U.S. policies toward Latin American debtor nations have seriously hurt American farmers and manufacturers without doing much to resolve the debt crisis itself, according to a congressional Joint Economic Committee study released yesterday.

The only beneficiaries of the administration's approach to the debtors have been banks and bank shareholders, the study said. The banks have continued to receive interest payments from nearly all the debtor nations, and profits and bank stock prices have risen in the last four years.

Even the initiative announced by Treasury Secretary James A. Baker III last October does not differ "significantly from existing policy," the study said. The so-called Baker Plan does little more than change "the rhetoric to growth from austerity" and shift overall management of the debt crisis from the International Monetary Fund to the World Bank, the study said.

The increased funds that Baker proposes to funnel to the debtor nations still will go to pay interest rather than stimulating growth and investment, it noted.

The study said that the banks had to be protected to prevent a massive credit crunch and sharp upward pressure on interest rates. "But the decision to intervene and avert a financial collapse was only a first step. The second step should have been to consider -- and minimize -- the impact of the debt crisis on the U.S. economy," the study said.

The study said banks should have been required to slowly write off forgive some of their Latin American loans, while limiting the amount of interest they required from the debtor nations.

Such a policy would have helped U.S. exporters, who lost many of their Latin American markets because the debtor nations cut back foreign purchases, and the debtors themselves, who had to neglect domestic investment and the food needs of their citizens to pay foreign interest.

The policy also would have slowly reduced the size of the debt, alleviating the threat it poses to the world financial system, the study said. As it is, nearly four years after the crisis began, the massive Latin debt still hangs over the world financial system, the study added.

Such a policy would have slowed the growth of bank profits, but "would not have represented a serious blow to bank profitability," the study concluded. Commercial banks around the world account for about two-thirds of Latin America's $370 billion in foreign debt.

The study said, "The Reagan administration's management of the debt crisis has, in effect, rewarded the institutions that played a major role in precipitating the crisis and penalized those sectors of the U.S. econmy that played no role in causing the debt crisis."

In broadest terms, debtor nations were required to undertake financial austerity programs to conserve dollars -- by trimming government spending and cutting back imports -- and to step up their exports to earn more dollars.

In return for the austerity measures, the countries received loans from the IMF and from their commercial bank lenders.

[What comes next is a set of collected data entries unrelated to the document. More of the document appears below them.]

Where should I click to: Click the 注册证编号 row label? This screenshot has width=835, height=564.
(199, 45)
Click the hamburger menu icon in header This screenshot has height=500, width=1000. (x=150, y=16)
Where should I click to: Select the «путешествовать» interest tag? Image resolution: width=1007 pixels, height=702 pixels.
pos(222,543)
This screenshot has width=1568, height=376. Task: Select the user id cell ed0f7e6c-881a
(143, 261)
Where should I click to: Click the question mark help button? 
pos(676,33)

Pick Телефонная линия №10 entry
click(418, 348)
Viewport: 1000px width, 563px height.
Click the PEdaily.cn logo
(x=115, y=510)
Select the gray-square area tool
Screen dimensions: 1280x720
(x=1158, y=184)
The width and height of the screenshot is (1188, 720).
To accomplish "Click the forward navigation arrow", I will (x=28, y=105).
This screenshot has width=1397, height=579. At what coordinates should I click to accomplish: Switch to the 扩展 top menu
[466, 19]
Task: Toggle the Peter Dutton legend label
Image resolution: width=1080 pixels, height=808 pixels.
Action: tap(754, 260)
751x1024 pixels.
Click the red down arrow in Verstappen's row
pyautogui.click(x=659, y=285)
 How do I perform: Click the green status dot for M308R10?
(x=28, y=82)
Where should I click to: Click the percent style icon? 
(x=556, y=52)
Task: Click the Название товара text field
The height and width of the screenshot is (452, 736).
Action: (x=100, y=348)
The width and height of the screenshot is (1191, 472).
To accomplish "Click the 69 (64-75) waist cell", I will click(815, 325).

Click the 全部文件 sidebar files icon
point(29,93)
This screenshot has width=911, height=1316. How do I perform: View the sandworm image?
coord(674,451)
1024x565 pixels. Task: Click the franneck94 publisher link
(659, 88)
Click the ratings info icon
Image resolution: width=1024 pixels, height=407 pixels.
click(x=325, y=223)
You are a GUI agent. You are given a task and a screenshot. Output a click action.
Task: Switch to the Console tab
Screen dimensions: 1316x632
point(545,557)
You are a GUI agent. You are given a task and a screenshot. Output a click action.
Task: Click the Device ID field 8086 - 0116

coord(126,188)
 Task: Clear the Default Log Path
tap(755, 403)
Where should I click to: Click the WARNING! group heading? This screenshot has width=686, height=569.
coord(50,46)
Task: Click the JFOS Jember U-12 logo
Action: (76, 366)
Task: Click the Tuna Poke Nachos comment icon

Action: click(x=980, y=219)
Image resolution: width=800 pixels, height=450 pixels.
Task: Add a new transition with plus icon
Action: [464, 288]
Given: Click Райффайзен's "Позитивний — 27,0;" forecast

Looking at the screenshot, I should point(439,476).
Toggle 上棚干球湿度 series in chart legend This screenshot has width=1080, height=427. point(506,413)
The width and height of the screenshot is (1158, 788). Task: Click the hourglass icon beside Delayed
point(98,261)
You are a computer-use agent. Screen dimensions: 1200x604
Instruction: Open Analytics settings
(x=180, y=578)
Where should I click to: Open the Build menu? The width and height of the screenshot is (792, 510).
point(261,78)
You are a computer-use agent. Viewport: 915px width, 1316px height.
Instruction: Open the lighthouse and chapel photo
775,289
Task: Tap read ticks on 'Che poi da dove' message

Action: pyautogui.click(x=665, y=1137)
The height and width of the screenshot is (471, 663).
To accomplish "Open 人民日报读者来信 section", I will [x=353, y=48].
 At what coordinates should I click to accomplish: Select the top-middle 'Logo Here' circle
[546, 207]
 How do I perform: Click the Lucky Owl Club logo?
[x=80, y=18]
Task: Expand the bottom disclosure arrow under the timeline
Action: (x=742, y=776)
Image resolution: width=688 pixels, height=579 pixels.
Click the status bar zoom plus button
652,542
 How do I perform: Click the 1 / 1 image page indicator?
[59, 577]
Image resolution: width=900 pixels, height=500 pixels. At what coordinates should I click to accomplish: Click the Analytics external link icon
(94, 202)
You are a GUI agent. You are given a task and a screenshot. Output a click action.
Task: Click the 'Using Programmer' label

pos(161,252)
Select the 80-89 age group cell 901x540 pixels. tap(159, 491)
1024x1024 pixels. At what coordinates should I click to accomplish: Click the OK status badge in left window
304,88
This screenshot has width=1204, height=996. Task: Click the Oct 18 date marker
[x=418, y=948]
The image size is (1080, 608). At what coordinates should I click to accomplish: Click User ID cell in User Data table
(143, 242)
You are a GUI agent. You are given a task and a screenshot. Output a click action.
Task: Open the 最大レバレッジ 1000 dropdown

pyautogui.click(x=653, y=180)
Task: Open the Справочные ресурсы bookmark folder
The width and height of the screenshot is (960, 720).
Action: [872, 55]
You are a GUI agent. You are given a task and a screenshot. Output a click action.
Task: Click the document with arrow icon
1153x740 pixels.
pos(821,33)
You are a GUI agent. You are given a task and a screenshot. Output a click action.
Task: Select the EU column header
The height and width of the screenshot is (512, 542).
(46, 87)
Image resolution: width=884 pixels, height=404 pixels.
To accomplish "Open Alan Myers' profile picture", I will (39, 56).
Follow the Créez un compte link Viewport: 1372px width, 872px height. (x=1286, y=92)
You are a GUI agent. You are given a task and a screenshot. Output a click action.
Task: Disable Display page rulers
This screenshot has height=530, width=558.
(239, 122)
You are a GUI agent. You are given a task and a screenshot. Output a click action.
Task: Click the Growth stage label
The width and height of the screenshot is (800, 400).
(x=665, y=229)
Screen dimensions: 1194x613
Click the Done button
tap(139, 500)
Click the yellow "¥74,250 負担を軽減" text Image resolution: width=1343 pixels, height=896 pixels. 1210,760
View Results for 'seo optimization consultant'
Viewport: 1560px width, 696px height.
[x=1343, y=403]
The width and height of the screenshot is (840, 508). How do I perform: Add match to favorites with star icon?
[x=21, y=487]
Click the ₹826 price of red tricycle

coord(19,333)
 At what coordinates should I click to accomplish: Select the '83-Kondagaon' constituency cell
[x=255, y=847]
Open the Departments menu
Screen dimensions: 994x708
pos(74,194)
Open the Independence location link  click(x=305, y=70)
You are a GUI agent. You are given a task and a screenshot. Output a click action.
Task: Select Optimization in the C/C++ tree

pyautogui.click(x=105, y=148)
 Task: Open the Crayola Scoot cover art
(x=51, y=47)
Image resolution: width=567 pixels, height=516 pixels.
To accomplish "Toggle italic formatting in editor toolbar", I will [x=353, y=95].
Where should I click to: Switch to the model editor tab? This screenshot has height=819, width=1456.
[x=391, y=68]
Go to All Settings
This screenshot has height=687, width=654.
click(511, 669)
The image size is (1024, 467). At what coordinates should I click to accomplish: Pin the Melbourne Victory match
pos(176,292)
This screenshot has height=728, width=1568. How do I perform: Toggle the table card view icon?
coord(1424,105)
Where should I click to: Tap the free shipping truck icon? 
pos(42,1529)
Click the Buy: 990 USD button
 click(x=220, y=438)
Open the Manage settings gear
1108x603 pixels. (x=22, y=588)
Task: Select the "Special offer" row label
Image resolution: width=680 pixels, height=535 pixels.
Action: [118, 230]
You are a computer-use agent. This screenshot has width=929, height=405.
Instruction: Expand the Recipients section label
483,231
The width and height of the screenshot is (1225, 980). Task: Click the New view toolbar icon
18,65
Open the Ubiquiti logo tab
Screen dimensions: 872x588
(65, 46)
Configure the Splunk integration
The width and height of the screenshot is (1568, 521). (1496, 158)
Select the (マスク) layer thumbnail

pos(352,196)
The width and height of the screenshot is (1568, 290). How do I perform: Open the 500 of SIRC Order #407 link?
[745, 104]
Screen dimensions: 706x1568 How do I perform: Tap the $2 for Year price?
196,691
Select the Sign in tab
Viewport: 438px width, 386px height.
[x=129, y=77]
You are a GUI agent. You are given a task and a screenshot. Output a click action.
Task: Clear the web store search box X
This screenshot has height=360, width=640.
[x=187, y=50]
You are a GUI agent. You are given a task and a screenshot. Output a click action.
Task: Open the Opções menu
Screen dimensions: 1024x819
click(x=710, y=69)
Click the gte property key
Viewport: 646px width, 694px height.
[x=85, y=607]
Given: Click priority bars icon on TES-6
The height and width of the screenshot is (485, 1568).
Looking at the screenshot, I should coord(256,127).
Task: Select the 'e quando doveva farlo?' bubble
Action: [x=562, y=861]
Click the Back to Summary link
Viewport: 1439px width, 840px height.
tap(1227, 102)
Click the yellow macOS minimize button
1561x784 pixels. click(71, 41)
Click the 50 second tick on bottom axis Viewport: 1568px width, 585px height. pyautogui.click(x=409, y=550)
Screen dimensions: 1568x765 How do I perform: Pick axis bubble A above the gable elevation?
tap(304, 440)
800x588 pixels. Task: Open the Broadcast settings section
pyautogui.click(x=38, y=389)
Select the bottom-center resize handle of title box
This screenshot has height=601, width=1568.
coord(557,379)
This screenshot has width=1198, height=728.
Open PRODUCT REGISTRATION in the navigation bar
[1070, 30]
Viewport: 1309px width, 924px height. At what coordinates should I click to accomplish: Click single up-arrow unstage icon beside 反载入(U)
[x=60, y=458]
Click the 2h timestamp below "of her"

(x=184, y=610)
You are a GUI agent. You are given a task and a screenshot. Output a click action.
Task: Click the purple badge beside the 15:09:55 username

As a result of the measures, the debtor nations cut back their purchases from the United States.

"Nearly 50 percent of the trade surplus that Latin America needed to pay interest was generated by reducing its purchases of U.S. products," the study said.

In 1981, Latin American nations purchased $6.9 billion worth of U.S. farm products. Last year, they bought $4.5 billion.

Not only did debtor nations sharply cut their purchases from the United States, they stepped up their production of many products to earn the dollars they need to service their debts. That drove down prices worldwide for farm products and other products from copper to tin. Latin American exporters also took away export markets from U.S. producers.